La guardo e sorrido. "È stato un caso. La vita è fatta di casi. E
mi sembra assurdo trovare delle ragioni al perché di quel caso.
Giusto?
È un caso e basta."
Gin sbuffa con le mani poggiate sul fianco ancora prigioniere
dei guantoni.
"Ma che 'caso' stai dicendo?"
"Buona Ginevra" si rifà sotto l'allenatore. "C'è troppo astio fra
di voi. Sembra che vi odiate."
"No, non sembra. È! "
"Allora dovete stare attenti. Tu che dovresti essere ancora fresca
di scuola te lo dovresti ricordare: 'Odi et amo. Quare id
fariam..., néscio...'."
Gin alza gli occhi al cielo.
"Sì, sì, grazie, la conosco. Ma qui i problemi sono altri."
"Allora dovete risolverli fuori di qui."
La guardo e sorrido.
"Giusto, vero... Ecco una buona idea. Esci?"
"Devi stare attento. Non la sottovalutare, Ginevra è forte, sai?"
"E come se non lo so. È pure terzo dan."
"Ma dai..." L'allenatore si fa curioso. "Non lo sapevo questo.
Sul serio?"
"Sì, stranamente sta dicendo la verità."
L'allenatore si allontana scuotendo la testa.
"C'è astio, c'è astio. Così non va, così non va."
Poi torna indietro sorridente, come se avesse trovato la soluzione
a tutti i problemi mondiali.
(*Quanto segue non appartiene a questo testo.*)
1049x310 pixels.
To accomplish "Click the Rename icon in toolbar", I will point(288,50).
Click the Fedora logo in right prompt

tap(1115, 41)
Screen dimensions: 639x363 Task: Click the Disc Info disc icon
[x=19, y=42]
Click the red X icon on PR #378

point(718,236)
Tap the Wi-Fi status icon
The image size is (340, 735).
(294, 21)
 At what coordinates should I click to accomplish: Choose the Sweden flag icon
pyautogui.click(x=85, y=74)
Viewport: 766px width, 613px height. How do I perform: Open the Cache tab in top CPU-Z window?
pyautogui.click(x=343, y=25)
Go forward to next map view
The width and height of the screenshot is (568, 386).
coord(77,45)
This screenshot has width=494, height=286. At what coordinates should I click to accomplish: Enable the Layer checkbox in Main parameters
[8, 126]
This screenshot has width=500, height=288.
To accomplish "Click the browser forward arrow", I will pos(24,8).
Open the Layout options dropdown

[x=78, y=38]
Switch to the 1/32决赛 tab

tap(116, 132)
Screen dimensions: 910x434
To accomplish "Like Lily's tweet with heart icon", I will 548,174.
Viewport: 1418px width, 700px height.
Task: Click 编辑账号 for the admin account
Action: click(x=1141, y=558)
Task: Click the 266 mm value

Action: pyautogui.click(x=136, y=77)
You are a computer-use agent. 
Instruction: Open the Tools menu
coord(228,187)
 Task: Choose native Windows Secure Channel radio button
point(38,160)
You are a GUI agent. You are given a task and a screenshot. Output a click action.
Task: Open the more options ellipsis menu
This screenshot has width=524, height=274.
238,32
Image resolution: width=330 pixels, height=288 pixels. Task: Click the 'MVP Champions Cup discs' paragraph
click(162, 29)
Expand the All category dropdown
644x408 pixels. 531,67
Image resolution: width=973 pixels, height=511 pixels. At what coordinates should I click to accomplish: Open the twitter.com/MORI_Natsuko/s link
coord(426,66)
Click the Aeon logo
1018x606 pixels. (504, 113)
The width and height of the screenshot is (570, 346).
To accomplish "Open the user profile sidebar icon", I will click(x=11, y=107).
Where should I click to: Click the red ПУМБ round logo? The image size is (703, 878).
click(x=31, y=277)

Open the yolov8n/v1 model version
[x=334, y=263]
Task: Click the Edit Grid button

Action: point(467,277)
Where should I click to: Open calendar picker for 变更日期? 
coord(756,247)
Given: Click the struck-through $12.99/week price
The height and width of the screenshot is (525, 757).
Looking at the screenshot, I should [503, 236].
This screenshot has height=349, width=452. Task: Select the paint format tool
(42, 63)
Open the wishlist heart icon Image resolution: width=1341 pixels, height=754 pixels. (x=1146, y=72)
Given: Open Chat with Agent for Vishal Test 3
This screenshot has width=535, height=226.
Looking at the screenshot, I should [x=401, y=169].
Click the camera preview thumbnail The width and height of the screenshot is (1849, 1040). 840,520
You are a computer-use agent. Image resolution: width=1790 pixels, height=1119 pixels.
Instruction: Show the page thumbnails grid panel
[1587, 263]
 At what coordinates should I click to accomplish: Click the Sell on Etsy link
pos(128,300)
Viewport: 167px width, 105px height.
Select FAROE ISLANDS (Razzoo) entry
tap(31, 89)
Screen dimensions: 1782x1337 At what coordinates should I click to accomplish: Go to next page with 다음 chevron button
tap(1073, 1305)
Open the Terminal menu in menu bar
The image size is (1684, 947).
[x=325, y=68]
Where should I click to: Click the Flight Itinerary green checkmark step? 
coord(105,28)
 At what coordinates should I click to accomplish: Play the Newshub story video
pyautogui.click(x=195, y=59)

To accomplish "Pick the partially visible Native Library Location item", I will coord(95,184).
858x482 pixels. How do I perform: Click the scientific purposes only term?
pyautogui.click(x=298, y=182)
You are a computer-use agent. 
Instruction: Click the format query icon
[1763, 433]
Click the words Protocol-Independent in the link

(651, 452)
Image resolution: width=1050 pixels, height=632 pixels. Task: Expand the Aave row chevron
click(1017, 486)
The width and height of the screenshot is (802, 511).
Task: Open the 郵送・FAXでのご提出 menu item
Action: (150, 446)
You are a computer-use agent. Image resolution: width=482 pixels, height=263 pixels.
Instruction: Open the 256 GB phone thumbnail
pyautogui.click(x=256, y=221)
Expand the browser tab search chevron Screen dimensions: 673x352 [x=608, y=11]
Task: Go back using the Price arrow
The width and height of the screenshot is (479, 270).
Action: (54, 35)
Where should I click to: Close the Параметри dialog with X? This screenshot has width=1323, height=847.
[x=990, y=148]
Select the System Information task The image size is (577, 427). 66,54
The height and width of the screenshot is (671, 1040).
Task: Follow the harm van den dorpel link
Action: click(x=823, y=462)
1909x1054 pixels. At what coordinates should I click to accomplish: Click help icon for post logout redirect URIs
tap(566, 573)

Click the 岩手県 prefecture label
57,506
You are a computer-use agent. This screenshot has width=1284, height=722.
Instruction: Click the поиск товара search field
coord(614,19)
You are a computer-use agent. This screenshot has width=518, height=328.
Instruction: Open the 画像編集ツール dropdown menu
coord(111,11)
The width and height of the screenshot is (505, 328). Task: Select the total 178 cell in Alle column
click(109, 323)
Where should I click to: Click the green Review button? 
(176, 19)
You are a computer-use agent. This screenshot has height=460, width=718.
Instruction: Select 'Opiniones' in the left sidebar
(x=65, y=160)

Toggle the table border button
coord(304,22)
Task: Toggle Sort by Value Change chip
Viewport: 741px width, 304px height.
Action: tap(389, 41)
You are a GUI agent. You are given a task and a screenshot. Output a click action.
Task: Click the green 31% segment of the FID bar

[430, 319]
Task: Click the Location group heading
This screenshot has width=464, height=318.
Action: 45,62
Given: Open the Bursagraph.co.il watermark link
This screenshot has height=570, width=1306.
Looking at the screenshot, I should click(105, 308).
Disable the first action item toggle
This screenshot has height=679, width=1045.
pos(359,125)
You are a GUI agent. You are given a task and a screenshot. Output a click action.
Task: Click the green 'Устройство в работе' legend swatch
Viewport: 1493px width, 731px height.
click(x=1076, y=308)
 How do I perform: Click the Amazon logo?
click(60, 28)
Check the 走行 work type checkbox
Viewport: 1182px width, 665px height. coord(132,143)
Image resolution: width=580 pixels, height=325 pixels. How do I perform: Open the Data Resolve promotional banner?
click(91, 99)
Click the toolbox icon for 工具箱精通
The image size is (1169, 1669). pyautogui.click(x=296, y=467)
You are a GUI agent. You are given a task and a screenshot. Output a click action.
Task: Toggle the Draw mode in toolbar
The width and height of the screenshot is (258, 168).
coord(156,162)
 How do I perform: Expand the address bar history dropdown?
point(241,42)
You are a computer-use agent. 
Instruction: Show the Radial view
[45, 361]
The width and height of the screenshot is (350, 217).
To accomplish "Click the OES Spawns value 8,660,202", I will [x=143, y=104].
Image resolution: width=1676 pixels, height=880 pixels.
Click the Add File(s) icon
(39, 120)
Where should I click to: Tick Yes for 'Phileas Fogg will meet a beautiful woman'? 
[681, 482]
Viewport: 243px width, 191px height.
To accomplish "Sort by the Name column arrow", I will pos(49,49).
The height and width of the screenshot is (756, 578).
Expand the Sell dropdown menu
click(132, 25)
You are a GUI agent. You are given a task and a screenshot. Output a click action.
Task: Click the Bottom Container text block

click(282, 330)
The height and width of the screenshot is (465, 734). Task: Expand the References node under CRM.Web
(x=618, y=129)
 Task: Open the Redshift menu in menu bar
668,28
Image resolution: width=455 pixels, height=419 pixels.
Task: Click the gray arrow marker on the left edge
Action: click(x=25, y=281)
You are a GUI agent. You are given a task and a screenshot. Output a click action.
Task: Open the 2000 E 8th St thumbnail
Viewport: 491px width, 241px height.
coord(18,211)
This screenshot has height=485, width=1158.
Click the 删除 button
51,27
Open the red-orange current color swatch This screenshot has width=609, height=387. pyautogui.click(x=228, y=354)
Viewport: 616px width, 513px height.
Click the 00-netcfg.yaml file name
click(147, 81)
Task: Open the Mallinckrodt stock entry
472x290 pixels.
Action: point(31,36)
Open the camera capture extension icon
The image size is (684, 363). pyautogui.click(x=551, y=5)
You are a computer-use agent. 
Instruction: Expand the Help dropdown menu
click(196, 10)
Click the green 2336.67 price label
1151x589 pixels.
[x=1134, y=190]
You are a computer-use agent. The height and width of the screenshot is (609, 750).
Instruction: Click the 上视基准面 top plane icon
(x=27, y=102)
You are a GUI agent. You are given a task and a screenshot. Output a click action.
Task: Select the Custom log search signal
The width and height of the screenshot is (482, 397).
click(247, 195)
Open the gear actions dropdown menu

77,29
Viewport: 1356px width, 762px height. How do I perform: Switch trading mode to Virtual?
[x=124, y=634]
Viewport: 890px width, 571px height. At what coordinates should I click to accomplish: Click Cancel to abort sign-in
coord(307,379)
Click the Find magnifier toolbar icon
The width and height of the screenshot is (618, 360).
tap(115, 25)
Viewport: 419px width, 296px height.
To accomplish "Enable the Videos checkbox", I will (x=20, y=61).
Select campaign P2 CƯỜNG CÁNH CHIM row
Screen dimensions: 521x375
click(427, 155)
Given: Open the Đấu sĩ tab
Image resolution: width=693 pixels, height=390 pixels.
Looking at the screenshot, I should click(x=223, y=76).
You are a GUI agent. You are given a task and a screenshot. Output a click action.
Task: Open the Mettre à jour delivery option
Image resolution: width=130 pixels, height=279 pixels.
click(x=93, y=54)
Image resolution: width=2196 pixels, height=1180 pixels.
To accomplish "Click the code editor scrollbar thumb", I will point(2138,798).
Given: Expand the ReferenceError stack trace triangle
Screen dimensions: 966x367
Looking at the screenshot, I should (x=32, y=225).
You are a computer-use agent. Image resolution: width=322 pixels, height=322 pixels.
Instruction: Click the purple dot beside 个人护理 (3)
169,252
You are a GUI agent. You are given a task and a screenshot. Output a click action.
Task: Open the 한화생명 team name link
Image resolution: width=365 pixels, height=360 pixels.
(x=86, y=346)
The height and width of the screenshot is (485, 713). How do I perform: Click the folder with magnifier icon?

Quanto meno a quelli miei e di
Gin.
"Perché non fate un piccolo incontro? Scusate, è l'ideale, un
sano scarico di tensioni."
Gin alza la mano con il guantone aperto verso di me, indicandomi.
"Tse, ma figurati se questo qua si è portato la roba per
cambiarsi."
"E invece 'questo qua' se l'è portata."
Le sorrido divertito e prendo da dietro la colonna la mia sacca.
"E ora, seguendo i consigli del tuo allenatore, vado subito a
cambiarmi. Non ti preoccupare comunque, ci vediamo fra poco."
Gin e l'allenatore rimangono lì a guardarmi mentre mi allontano.
"Non c'è niente di meglio, in fondo quel ragazzo mi sembra
simpatico e così puoi mettere in pratica parte dei colpi che oggi
ti
ho spiegato, comunque mi sembra che tu li abbia perfettamente
capiti."
"Sì, ma tu hai capito chi è quello?"
L'allenatore mi guarda perplesso. "No, perché chi è?"
"Lui è Step."
Rimane per un po' soprappensiero con gli occhi socchiusi, cercando
nel suo immaginario, tra i suoi ricordi e il sentito dire delle
tante leggende metropolitane. Niente. Non trova niente.
"Step, Step, Step. No, mai sentito."
Lo guardo preoccupata mentre lui mi sorride compiaciuto. " No,
sul serio, mai. Ma stai tranquilla, gli terrai testa! "
E in quel momento capisco due cose. Uno, sicuramente non è
un buon allenatore e due, proprio per questo dovrei iniziare a
preoccuparmi.
Una maglietta leggera, pantaloncini, calzettoni e le nuove Nike
prese alla Nike Town di New York. "Ehi, Step, ciao." Negli
spogliatoi
incontro uno che conosco, ma del quale non ricordo il nome.
"Che fai, ti alleni qui?"
"Solo per oggi. Voglio fare una lezione di prova tanto per vedere
un po' come cammina questa palestra."